(Source records)
________________
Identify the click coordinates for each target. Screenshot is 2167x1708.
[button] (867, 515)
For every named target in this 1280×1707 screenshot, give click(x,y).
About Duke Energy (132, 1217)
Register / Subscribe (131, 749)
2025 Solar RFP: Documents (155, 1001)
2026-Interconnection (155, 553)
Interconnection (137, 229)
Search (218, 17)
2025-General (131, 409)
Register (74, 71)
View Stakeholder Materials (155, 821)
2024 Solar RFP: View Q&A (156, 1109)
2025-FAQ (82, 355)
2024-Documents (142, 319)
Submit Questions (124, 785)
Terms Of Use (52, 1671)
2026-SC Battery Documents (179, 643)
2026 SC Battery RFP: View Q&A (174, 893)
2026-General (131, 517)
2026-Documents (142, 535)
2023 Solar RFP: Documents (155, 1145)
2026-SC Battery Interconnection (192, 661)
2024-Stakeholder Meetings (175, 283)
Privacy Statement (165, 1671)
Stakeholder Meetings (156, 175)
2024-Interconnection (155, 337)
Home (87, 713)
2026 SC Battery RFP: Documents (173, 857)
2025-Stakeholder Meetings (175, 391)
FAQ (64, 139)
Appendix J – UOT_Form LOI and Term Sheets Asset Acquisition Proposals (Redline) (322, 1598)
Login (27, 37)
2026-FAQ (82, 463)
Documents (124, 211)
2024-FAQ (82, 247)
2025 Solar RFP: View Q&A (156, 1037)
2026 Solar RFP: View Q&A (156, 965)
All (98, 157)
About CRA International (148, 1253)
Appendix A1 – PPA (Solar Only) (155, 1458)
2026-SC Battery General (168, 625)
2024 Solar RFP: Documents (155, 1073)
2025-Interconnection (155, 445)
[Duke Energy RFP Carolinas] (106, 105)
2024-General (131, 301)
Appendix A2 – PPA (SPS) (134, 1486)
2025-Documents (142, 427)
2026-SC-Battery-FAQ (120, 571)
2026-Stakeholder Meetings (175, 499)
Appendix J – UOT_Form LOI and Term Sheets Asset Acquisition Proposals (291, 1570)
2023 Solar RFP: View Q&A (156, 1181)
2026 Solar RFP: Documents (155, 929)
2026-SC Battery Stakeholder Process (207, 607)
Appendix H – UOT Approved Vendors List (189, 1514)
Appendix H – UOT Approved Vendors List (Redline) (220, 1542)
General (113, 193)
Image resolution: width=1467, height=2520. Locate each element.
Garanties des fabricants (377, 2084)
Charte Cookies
________________
**Activity:**
Every line above should be printed again exactly as it stands.

**Output:**
Identify the click coordinates for each target. Screenshot is 2167x1708.
[button] (867, 515)
For every named target in this 1280×1707 screenshot, give click(x,y).
About Duke Energy (132, 1217)
Register / Subscribe (131, 749)
2025 Solar RFP: Documents (155, 1001)
2026-Interconnection (155, 553)
Interconnection (137, 229)
Search (218, 17)
2025-General (131, 409)
Register (74, 71)
View Stakeholder Materials (155, 821)
2024 Solar RFP: View Q&A (156, 1109)
2025-FAQ (82, 355)
2024-Documents (142, 319)
Submit Questions (124, 785)
Terms Of Use (52, 1671)
2026-SC Battery Documents (179, 643)
2026 SC Battery RFP: View Q&A (174, 893)
2026-General (131, 517)
2026-Documents (142, 535)
2023 Solar RFP: Documents (155, 1145)
2026-SC Battery Interconnection (192, 661)
2024-Stakeholder Meetings (175, 283)
Privacy Statement (165, 1671)
Stakeholder Meetings (156, 175)
2024-Interconnection (155, 337)
Home (87, 713)
2026 SC Battery RFP: Documents (173, 857)
2025-Stakeholder Meetings (175, 391)
FAQ (64, 139)
Appendix J – UOT_Form LOI and Term Sheets Asset Acquisition Proposals (Redline) (322, 1598)
Login (27, 37)
2026-FAQ (82, 463)
Documents (124, 211)
2024-FAQ (82, 247)
2025 Solar RFP: View Q&A (156, 1037)
2026 Solar RFP: View Q&A (156, 965)
All (98, 157)
About CRA International (148, 1253)
Appendix A1 – PPA (Solar Only) (155, 1458)
2026-SC Battery General (168, 625)
2024 Solar RFP: Documents (155, 1073)
2025-Interconnection (155, 445)
[Duke Energy RFP Carolinas] (106, 105)
2024-General (131, 301)
Appendix A2 – PPA (SPS) (134, 1486)
2025-Documents (142, 427)
2026-SC-Battery-FAQ (120, 571)
2026-Stakeholder Meetings (175, 499)
Appendix J – UOT_Form LOI and Term Sheets Asset Acquisition Proposals (291, 1570)
2023 Solar RFP: View Q&A (156, 1181)
2026 Solar RFP: Documents (155, 929)
2026-SC Battery Stakeholder Process (207, 607)
Appendix H – UOT Approved Vendors List (189, 1514)
Appendix H – UOT Approved Vendors List (Redline) (220, 1542)
General (113, 193)
Image resolution: width=1467, height=2520. Locate each element.
Garanties des fabricants (377, 2084)
Charte Cookies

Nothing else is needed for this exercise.